** AIM OF THE EXERCISE **
For this exercise, write out every entry exactly and leave the pictures out.

(Data records)
○ ○ ○ ○

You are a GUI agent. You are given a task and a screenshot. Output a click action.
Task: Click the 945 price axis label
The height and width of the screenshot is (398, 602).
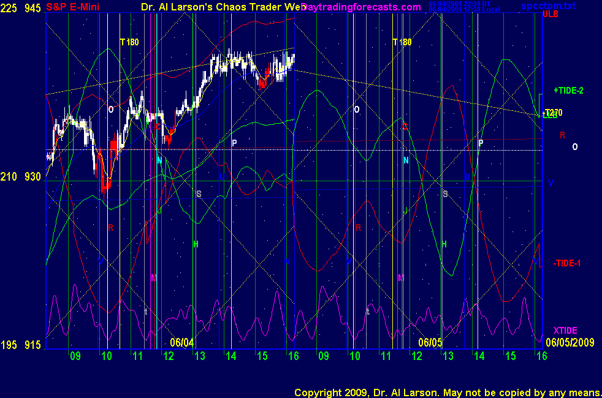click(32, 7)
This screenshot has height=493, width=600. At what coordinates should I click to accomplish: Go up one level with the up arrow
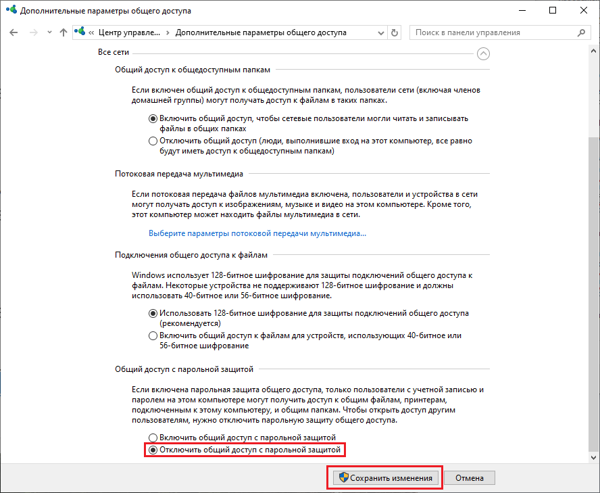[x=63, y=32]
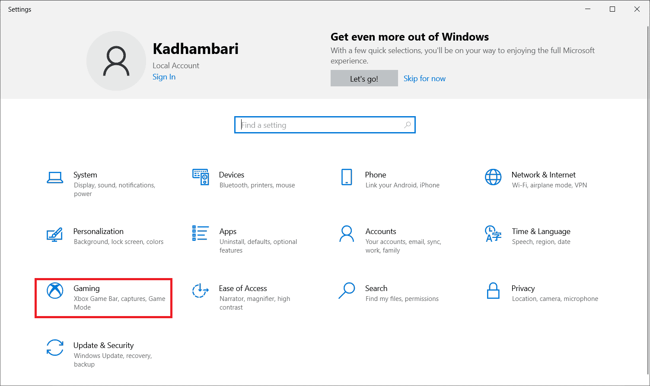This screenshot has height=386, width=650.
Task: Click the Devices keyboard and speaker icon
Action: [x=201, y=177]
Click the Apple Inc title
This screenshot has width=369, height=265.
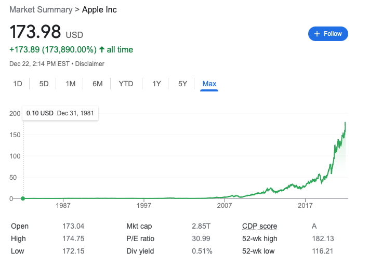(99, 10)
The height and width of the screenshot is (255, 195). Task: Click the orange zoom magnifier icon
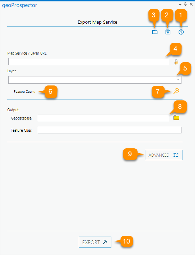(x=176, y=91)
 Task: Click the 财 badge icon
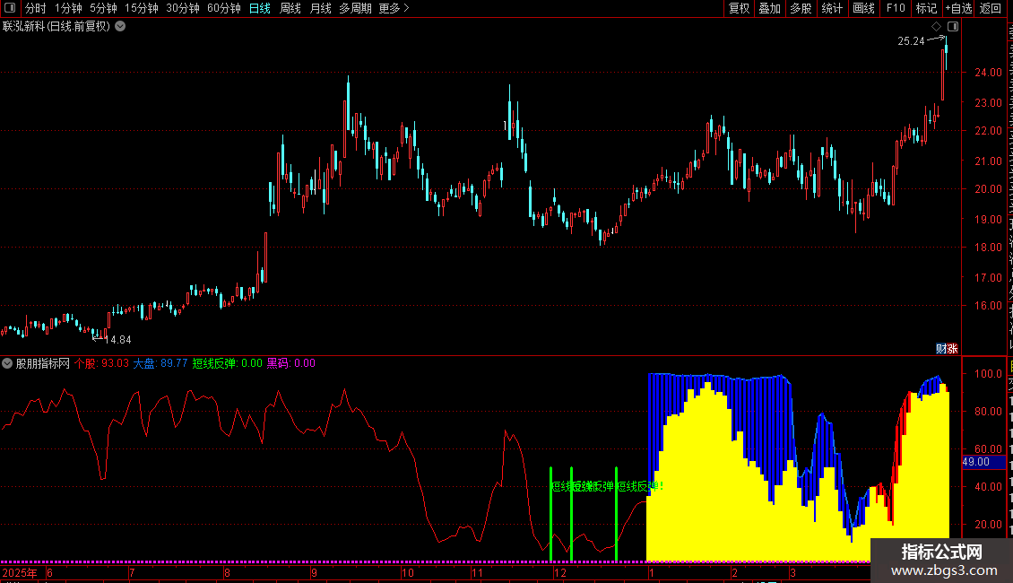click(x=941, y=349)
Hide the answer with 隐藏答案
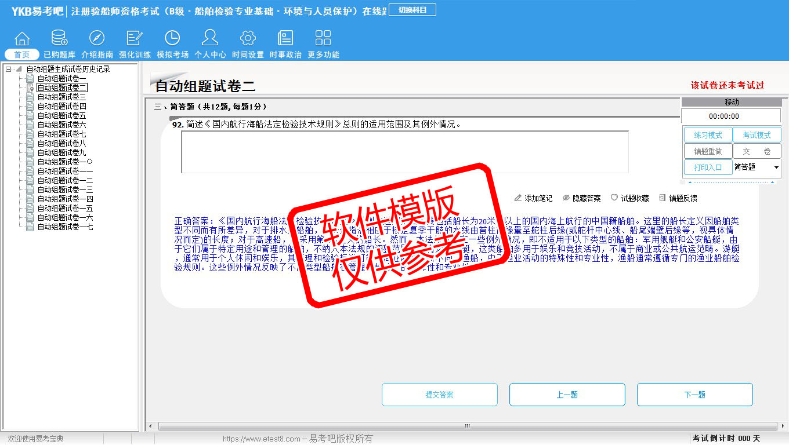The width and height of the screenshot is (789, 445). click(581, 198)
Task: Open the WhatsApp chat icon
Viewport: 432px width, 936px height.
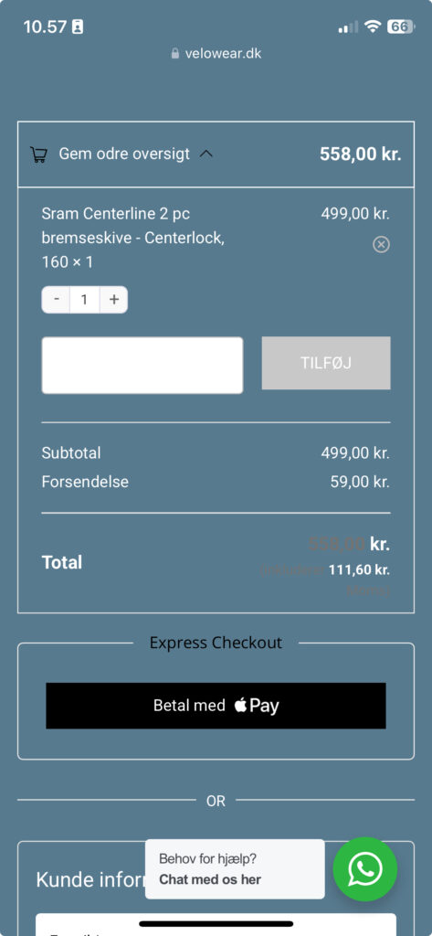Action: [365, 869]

○ ○ ○ ○

** SOLUTION **
You are a GUI agent. You are given a task and a screenshot. Output a click action.
Task: Click the 945 price axis label
The height and width of the screenshot is (398, 602).
click(32, 7)
This screenshot has height=493, width=600. At what coordinates should I click to accomplish: Go up one level with the up arrow
[x=63, y=32]
This screenshot has height=386, width=650.
Task: Click the Devices keyboard and speaker icon
Action: [x=201, y=177]
Click the Apple Inc title
This screenshot has width=369, height=265.
(99, 10)
The height and width of the screenshot is (255, 195). Task: Click the orange zoom magnifier icon
(x=176, y=91)
 Task: Click the 财 badge icon
click(x=941, y=349)
Hide the answer with 隐藏答案
The width and height of the screenshot is (789, 445). click(581, 198)
Task: Open the WhatsApp chat icon
Viewport: 432px width, 936px height.
Action: [365, 869]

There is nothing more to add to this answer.